But this is why Blizzard must take that chance to develop them now that she’s gone.

True, but once Lor’themar was given his due in the story; I never looked at Sylvanas being deeply involved with Blood Elf lore again.

At the time, the “sexy elf” was probably something Blizzard wanted to market, just to make the Forsaken and Blood Elves more appealing; but long term - it’s done so much damage that the Naga avoided because the Naga were given independence from Azshara.

But so did Azshara, yet the Naga weren’t so heavily tied to her as the Forsaken were to Sylvanas.

The Forsaken should have had their “Lady Vashj” character and “Lady Naz’jar” character, just to give us something different and perhaps, see Forsaken who have more of an independent mind.

Having individuality makes for far better characters who you can agree with and disagree with, which should be better for the story.

precisely, i can forge pact of non aggression, but it doesn’t mean that i won’t demand something for it.
Peace can be profitable

You named 2. That’s plenty? No really why are you wasting my time pretending you have any idea what you are talking about.

Really? Monkeys build villages and use weapons to fight? You know that Planet of the Apes wasn’t a documentary, right?

Man the conflict is the only thing that keeps factions from being buddies and that’s not even working in some instances given that we have several Horde characters who are more interested in their relationship with the Alliance than their actual duty.

Yes and I told you that people who don’t care about the moral implications of any action they take are not good people. And you’ll find that the Forsaken aren’t typically wiping their rears with morality for the greater good but actually because it amuses them.

Hell no. There’s no waste. The waste would be having them renounce their unique characteristic in the playable race roster for what? To become some miserable things that do what exactly? Cry over their state constantly. Bollox to that. And that’s not even development that’s simply destroying them.

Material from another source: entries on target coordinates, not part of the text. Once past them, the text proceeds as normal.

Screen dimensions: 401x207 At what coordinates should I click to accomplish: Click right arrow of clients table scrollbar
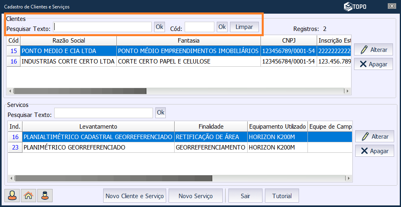click(x=348, y=91)
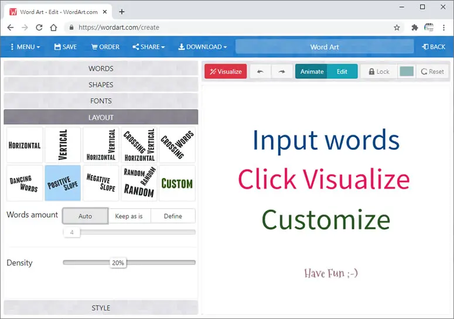This screenshot has height=319, width=454.
Task: Open the SHARE dropdown
Action: point(149,47)
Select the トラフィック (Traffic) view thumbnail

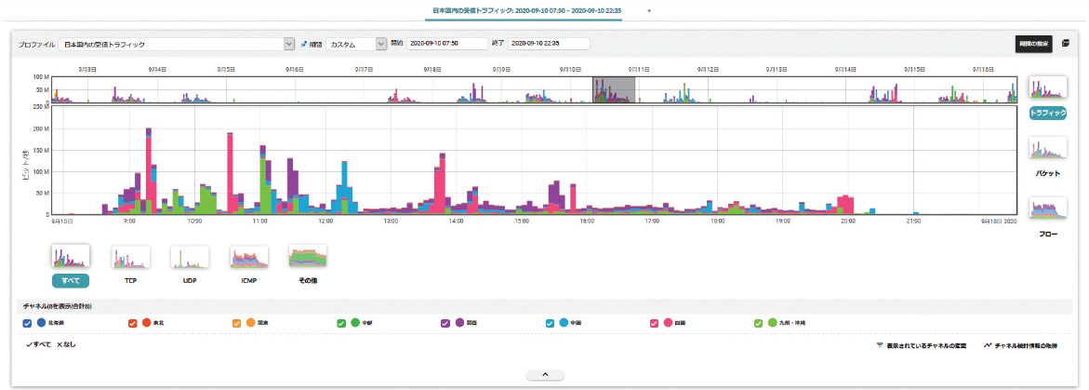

They have their own “communities” and are very social animals, they make primitive instruments.
I mean yeah there are no animals who build something complex irl (but actually ants and bees, they are insects tho), but average level of intelligence for various animals in warcraft is far higher than that of irl one.
Murlocs are treated as animals all around: they are either object of slaughter if they start becoming dangerous, object of study, or used as food.
There are no diplomatic relations with them, and their bloodthirst isn’t bound to their evilness, they are just very primitive and wild.
I guess it’s more fantasy thing murlocs are savage tribe of weird creatures, and the only thing that separates them from something like dinosaurs from stranglethon vale is the fact that they are “kinda but not really” intelligent, and that they are comic relief, mascot and punching bug for newbies.

I agree with it being really interesting, and more nuanced than simply ‘evil zombies’. And yet, effectively, that’s what they have been, and for good reason. Undeath in WoW’s Azeroth has meant being cut off from positive emotions, or feeling them much less intense than the living do. It makes perfect sense morality is not that interesting to them anymore, both from their experiences and their emotional state (or lack of it).

I’ve always seen them as somewhat to very sociopathic, depending on the individual. Those retaining a strong hold on warmer emotions like compassion or empathy have been exceptions and it seems it’s more through their willpower and retention of who they were in life than that it is innate in undeath to be fully capable of this.

They don’t play by the rules of the living. They don’t have to and they don’t want to. And I agree very much with Sander that trying to undo this will not make the Forsaken better or more interesting. They’ll hit a dead end (no pun intended) narratively in a way, even if they still get the limelight.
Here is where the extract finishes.